“To her enduring credit, Kate Carnell decided, unlike Andrew Barr, that the fact that GIO Stadium was owned by the Commonwealth was irrelevant and what mattered was ensuring that the needs of the Canberra community were met,” writes JON STANHOPE.
AN issue that caught my attention in the recent enervating federal election campaign was the competing promises from different candidates and parties to rehabilitate the AIS Arena to a standard that allowed the Canberra Capitals to return to its rightful home.
As you would recall, the basketball team was forced to vacate the venue when it was deemed unfit for purpose. It did, of course, serve a very useful role as a covid vaccination clinic.
Despite the obvious need for the arena to receive a makeover, in order that the much-loved Capitals have a venue deserving of the team’s importance and status, the ACT government declined to commit to the required upgrade on the grounds that the building belonged to the Commonwealth and it was, therefore, up to Scomo to fix it and the Capitals would simply have to put up with substandard facilities until the Commonwealth came to the party.
The fact that it was Canberra’s most successful and loved women’s sporting team and its legion of Canberra fans who would be disadvantaged by this macho standoff was apparently lost on Andrew Barr and Scott Morrison.
The politics was far more important to them than the relatively minor amount of funding required, namely a miserly $10 million or so, or the equivalent of 50 metres of tramway. An amount, the insignificance of which is starkly illustrated by comparison with the $9 billion of debt racked up by Barr and Shane Rattenbury, for goodness knows what, in the last six or seven years.
However, what mostly grabbed my attention was the vastly different approach of Labor and the Greens to the confected conundrum of expending funds on a property one does not own to that adopted by a previous Liberal Chief Minister and government.
I am sure those of you who were around 20 years ago remember it well. In the late ’90s then ACT chief minister Kate Carnell committed $45 million (ie, more than $100 million in today’s dollars) to the construction of the Eastern Stand at GIO Stadium and the conversion of what was an international-standard circular athletics track, into a football stadium for use by the Raiders, Brumbies and the Canberra soccer fraternity.
It is interesting to reflect on what that decision by Carnell and the Liberal Party has meant for Canberra and what the consequences would have been for Canberra sport and the Canberra community had she not decided to step up and deliver a facility of such central importance.

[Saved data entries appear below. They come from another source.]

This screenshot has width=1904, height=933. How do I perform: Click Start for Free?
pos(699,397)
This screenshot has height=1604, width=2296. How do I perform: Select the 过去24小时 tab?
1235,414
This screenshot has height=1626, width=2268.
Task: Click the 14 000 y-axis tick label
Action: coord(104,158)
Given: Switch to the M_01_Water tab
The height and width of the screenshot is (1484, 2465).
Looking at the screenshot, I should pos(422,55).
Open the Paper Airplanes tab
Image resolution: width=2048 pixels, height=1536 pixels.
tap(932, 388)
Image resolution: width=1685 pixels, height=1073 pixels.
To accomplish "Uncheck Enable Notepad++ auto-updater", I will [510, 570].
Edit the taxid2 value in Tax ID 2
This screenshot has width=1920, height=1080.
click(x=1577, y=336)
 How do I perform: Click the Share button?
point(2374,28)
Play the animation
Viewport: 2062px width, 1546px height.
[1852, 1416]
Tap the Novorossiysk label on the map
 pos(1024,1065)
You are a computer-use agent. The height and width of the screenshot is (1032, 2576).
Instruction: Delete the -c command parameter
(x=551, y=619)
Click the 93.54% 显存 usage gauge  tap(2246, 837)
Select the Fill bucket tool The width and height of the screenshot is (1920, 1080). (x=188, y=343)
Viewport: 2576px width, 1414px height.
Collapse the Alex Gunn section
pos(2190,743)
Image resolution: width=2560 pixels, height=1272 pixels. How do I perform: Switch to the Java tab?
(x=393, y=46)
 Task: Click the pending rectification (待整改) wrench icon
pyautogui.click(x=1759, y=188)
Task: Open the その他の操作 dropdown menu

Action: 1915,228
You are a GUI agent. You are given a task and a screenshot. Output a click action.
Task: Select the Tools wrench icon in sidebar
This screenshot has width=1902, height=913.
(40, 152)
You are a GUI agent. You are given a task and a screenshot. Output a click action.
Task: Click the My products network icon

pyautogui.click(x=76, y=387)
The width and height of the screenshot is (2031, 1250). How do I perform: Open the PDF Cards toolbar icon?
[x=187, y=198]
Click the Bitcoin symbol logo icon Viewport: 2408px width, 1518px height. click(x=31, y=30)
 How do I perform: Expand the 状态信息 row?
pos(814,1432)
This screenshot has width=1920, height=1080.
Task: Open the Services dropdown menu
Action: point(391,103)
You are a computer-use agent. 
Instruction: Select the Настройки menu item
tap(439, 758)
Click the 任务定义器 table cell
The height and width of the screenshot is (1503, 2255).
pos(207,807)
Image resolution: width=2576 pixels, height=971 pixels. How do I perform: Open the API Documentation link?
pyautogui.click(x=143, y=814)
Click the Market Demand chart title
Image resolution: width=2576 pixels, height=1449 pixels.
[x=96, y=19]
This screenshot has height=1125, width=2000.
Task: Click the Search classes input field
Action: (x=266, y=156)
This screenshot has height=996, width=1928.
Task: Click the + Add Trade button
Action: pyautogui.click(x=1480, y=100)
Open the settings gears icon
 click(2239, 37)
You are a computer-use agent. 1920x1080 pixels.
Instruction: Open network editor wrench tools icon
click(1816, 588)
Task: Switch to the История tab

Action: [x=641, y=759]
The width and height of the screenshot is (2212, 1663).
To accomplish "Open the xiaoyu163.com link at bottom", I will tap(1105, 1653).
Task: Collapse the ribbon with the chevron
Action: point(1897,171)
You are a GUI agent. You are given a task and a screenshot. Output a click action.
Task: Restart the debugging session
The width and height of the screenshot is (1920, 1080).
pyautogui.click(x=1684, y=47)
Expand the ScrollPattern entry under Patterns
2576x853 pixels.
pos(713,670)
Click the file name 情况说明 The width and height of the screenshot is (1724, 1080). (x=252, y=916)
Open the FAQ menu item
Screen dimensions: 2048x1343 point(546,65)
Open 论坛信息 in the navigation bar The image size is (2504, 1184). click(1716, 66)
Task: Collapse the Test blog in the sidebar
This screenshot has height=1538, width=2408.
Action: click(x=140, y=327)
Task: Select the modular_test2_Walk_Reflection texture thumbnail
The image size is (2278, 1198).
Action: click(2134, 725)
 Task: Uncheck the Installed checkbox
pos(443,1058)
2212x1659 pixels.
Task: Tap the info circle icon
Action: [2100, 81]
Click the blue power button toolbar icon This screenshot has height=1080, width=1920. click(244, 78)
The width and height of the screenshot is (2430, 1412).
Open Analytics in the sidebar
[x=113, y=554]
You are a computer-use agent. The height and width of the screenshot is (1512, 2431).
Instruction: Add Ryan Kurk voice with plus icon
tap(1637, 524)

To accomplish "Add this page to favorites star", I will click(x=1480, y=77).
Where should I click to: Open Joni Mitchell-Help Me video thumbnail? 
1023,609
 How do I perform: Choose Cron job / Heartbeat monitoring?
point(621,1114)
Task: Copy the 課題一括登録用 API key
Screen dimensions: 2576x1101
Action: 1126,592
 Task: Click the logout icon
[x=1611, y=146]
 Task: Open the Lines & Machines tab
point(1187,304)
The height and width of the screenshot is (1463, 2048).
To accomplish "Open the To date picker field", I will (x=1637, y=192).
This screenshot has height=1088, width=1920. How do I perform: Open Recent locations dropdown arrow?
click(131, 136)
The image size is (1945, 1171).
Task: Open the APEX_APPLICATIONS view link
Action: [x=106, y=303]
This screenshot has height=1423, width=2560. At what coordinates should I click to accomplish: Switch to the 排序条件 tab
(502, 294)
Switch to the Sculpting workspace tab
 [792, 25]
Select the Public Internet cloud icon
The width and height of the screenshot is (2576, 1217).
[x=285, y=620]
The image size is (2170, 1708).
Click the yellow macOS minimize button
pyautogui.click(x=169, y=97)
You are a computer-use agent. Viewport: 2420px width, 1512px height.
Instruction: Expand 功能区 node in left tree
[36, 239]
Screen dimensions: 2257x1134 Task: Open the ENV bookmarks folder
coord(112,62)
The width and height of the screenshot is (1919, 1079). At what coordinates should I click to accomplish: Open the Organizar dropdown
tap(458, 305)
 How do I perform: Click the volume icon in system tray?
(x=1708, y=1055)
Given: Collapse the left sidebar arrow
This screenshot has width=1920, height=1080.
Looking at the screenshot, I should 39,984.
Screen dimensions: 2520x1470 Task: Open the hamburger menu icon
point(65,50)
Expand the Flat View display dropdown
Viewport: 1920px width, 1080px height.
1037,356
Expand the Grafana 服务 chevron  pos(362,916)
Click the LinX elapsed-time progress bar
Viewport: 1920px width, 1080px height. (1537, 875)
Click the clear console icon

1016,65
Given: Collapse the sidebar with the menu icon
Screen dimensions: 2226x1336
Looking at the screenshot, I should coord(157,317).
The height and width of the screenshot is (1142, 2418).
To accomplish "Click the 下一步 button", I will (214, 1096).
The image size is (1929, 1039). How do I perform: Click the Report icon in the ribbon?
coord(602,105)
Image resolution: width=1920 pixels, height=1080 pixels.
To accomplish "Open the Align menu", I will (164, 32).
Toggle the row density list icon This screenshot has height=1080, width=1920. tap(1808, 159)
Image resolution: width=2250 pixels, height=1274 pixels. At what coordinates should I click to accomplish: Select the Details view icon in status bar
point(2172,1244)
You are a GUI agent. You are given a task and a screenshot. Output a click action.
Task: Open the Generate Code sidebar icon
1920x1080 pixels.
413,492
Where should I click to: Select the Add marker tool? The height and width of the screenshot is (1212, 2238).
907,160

The Raiders might, had they been able to survive, still be playing at Seiffert Oval in Queanbeyan and similarly the Brumbies, had they survived, at Viking Oval in Tuggeranong. One can only wonder about how many millions of visits there have been by fans to the stadium because of Carnell’s actions. To her enduring credit, she decided, unlike Andrew Barr, that the fact that GIO Stadium was then and still is owned (for accounting purposes) by the Commonwealth was irrelevant and that what mattered was ensuring that the needs of the Canberra community were met.
In one of the harsh ironies of politics, it is also possible that Kate might still be chief minister if she had not gone ahead with the project. But that’s another story.
But back to the AIS Arena. The rivers of gold that we have been led to believe will begin to flow into the ACT from the Commonwealth’s coffers, now that we have a Federal Labor government, will be most welcome.
Prime Minister Anthony Albanese has also acknowledged that the ACT has traditionally not done well under Liberal governments, and he will look to ensure that we receive our fair share of Commonwealth funding. Those members of the ACT government who were around in 2007, when Labor last emerged from opposition, will have breathed a sigh of relief that the experience from that time is not to be repeated. The first ACT specific action of the Rudd Labor government was to abandon $34 million in funding committed by John Howard to the upgrade of Constitution Avenue.
That decision was followed up a little later by a decision of the then Rudd cabinet to refuse funding for the construction of the Majura Parkway, despite it having been recommended by Infrastructure Australia as a priority project.
Thankfully, more than four years later, Julia Gillard agreed, as prime minister, to fund half the cost of the Majura Parkway if the ACT picked up the other half. I still have the gravel rash to show for her agreement.